Grocery Tips
Whether you track your macros to the gram, or you're just looking to eat a more balanced diet with enough carbs, protein and fats...it helps to know how to grocery shop!
Tracking macros is a great way to get used to eating enough protein, carbs and fats daily. Before I counted macros, I was seriously under-eating protein — even though I thought I was getting enough! Now, I can go a few days without tracking at all, and feel confident that I'm getting all my macros in 💁♀️
It all comes down to being prepared, though. Stock your kitchen with all the necessities, and you won't have any trouble hitting your nutrition goals!
Here are my tips for having A+ grocery store trips every time:
To get enough high-quality protein:
If you are plant-based, look for high-protein products like tofu, seitan, black beans and chickpeas. You'll also want to get LOTS of seasonings to spice things up!
If you eat meat, try to get as much "Grade A" meat as you can. Grades B and C are usually processed.
If you eat meat, look for lean meats — nothing wrong with meats that have a high-fat content! But, lean means mean more room for other healthy fats.
If you eat dairy, Greek yogurt is essential. It's super high in protein, and versatile — you can eat it as-is with yummy toppings, or use it in tons of recipes.
If you like seafood, stock up on big bags of frozen shrimp or look for other fish like tuna, salmon, and tilapia (lots of others too).
Lastly: ALWAYS have protein powder or bars that you actually enjoy!
To get enough high-quality carbs:
The key here is NOT to go crazy with high-sugar products. You can definitely enjoy sugary treats while counting macros (major plus about IIFYM), but try to not take advantage of it — too much sugar in your system is never ideal.
For the pantry: always have some rice or quinoa, and oats. These are all high-volume options, so they are super filling AND will help you hit your carb goals.
Instead of reaching for chips or cookies as snacks (again, every once in a while this is totally fine to do) — snack on fresh fruit.
Veggies of course are good snacks too, but I prefer them as a part of a meal. Any veggie is a good veggie, but remember to get enough greens in (micronutrients matter too). Also, high-volume veggies like zucchini and spaghetti squash are filling options that will help you hit your carb goals.

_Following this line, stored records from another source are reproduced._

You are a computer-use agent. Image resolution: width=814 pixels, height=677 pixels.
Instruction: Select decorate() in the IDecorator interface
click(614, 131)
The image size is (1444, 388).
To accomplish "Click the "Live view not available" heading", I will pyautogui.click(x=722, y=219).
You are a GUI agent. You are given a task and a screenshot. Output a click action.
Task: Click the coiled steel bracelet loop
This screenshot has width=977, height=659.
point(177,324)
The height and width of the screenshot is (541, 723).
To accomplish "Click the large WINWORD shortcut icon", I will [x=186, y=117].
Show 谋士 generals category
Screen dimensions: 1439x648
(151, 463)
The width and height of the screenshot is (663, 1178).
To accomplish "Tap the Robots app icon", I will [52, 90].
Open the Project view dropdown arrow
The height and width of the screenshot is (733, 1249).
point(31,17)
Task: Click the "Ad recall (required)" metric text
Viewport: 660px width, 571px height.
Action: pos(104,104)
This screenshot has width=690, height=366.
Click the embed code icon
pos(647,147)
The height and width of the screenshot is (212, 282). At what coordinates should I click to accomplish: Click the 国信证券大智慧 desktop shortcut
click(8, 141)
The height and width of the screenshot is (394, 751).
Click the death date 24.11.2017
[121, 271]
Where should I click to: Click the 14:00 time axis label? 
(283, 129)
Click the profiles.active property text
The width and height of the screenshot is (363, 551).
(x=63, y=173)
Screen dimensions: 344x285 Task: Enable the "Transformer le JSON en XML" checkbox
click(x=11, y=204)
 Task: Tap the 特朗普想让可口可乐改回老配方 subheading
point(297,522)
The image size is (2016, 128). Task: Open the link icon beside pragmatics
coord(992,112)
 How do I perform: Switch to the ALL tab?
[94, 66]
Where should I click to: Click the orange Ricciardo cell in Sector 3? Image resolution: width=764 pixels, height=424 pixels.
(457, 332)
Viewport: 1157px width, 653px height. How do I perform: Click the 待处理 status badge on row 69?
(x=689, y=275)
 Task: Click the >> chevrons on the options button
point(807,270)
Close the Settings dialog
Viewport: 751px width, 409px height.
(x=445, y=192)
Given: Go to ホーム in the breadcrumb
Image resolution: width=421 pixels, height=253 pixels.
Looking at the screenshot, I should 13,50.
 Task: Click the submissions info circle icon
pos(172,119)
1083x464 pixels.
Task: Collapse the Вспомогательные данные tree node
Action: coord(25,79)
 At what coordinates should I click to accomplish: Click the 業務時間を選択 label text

To get enough high-quality fats:
For cooking oils (yes, these count in your macros!): choose options like olive oil, coconut oil, and avocado oil. Avoid highly processed corn oil or canola oil.
If you don't have nut allergies, stock up on nut butters and whole nuts! These are my favorite way to get healthy fats in. If you have nut allergies, look for sunflower seed butter (also super delicious)
Avocado and coconut are both amazing options for fatty fruits.
You CAN eat whole eggs! If you are low on fat, add an extra yolk to whatever you're cooking!
With this guidance, hopefully, you feel prepared AND excited to go food shopping!